*TASK DETAILS*
Print out the entries, word for word.

------ DATA SECTION ------

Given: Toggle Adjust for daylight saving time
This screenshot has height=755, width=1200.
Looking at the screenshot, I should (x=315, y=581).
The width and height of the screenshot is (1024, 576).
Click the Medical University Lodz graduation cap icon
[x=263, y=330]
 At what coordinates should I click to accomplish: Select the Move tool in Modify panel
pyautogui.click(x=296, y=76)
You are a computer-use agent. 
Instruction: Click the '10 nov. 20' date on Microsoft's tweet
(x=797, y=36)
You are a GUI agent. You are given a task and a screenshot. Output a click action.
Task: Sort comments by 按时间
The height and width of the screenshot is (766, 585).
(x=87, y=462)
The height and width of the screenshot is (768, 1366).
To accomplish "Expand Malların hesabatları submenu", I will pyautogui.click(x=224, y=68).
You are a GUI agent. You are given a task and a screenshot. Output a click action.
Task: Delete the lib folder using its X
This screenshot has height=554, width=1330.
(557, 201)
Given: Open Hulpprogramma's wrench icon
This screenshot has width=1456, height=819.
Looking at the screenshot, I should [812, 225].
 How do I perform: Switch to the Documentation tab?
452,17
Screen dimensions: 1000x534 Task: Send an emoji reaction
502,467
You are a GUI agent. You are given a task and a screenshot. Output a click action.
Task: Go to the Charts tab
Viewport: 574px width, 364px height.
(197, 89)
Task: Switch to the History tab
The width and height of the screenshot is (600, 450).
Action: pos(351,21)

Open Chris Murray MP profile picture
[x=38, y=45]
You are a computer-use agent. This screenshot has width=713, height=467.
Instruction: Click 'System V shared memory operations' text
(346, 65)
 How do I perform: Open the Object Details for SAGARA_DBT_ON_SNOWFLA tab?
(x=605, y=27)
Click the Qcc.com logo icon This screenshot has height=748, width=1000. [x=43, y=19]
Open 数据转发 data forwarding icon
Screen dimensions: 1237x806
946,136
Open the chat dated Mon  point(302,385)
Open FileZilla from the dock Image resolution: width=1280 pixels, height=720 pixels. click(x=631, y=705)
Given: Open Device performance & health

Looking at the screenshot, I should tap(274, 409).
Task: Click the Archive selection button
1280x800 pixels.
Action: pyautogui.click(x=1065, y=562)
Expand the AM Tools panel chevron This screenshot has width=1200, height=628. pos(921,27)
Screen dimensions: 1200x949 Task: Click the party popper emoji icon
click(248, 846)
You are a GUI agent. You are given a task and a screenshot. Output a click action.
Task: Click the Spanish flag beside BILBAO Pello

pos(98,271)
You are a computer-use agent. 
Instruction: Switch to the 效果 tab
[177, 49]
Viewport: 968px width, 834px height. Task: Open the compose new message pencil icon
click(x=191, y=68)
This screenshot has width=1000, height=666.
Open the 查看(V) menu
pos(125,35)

------

*EXERCISE ANSWER*
Given: Toggle Adjust for daylight saving time
This screenshot has height=755, width=1200.
Looking at the screenshot, I should (x=315, y=581).
The width and height of the screenshot is (1024, 576).
Click the Medical University Lodz graduation cap icon
[x=263, y=330]
 At what coordinates should I click to accomplish: Select the Move tool in Modify panel
pyautogui.click(x=296, y=76)
You are a computer-use agent. 
Instruction: Click the '10 nov. 20' date on Microsoft's tweet
(x=797, y=36)
You are a GUI agent. You are given a task and a screenshot. Output a click action.
Task: Sort comments by 按时间
The height and width of the screenshot is (766, 585).
(x=87, y=462)
The height and width of the screenshot is (768, 1366).
To accomplish "Expand Malların hesabatları submenu", I will pyautogui.click(x=224, y=68).
You are a GUI agent. You are given a task and a screenshot. Output a click action.
Task: Delete the lib folder using its X
This screenshot has height=554, width=1330.
(557, 201)
Given: Open Hulpprogramma's wrench icon
This screenshot has width=1456, height=819.
Looking at the screenshot, I should [812, 225].
 How do I perform: Switch to the Documentation tab?
452,17
Screen dimensions: 1000x534 Task: Send an emoji reaction
502,467
You are a GUI agent. You are given a task and a screenshot. Output a click action.
Task: Go to the Charts tab
Viewport: 574px width, 364px height.
(197, 89)
Task: Switch to the History tab
The width and height of the screenshot is (600, 450).
Action: pos(351,21)

Open Chris Murray MP profile picture
[x=38, y=45]
You are a computer-use agent. This screenshot has width=713, height=467.
Instruction: Click 'System V shared memory operations' text
(346, 65)
 How do I perform: Open the Object Details for SAGARA_DBT_ON_SNOWFLA tab?
(x=605, y=27)
Click the Qcc.com logo icon This screenshot has height=748, width=1000. [x=43, y=19]
Open 数据转发 data forwarding icon
Screen dimensions: 1237x806
946,136
Open the chat dated Mon  point(302,385)
Open FileZilla from the dock Image resolution: width=1280 pixels, height=720 pixels. click(x=631, y=705)
Given: Open Device performance & health

Looking at the screenshot, I should tap(274, 409).
Task: Click the Archive selection button
1280x800 pixels.
Action: pyautogui.click(x=1065, y=562)
Expand the AM Tools panel chevron This screenshot has width=1200, height=628. pos(921,27)
Screen dimensions: 1200x949 Task: Click the party popper emoji icon
click(248, 846)
You are a GUI agent. You are given a task and a screenshot. Output a click action.
Task: Click the Spanish flag beside BILBAO Pello

pos(98,271)
You are a computer-use agent. 
Instruction: Switch to the 效果 tab
[177, 49]
Viewport: 968px width, 834px height. Task: Open the compose new message pencil icon
click(x=191, y=68)
This screenshot has width=1000, height=666.
Open the 查看(V) menu
pos(125,35)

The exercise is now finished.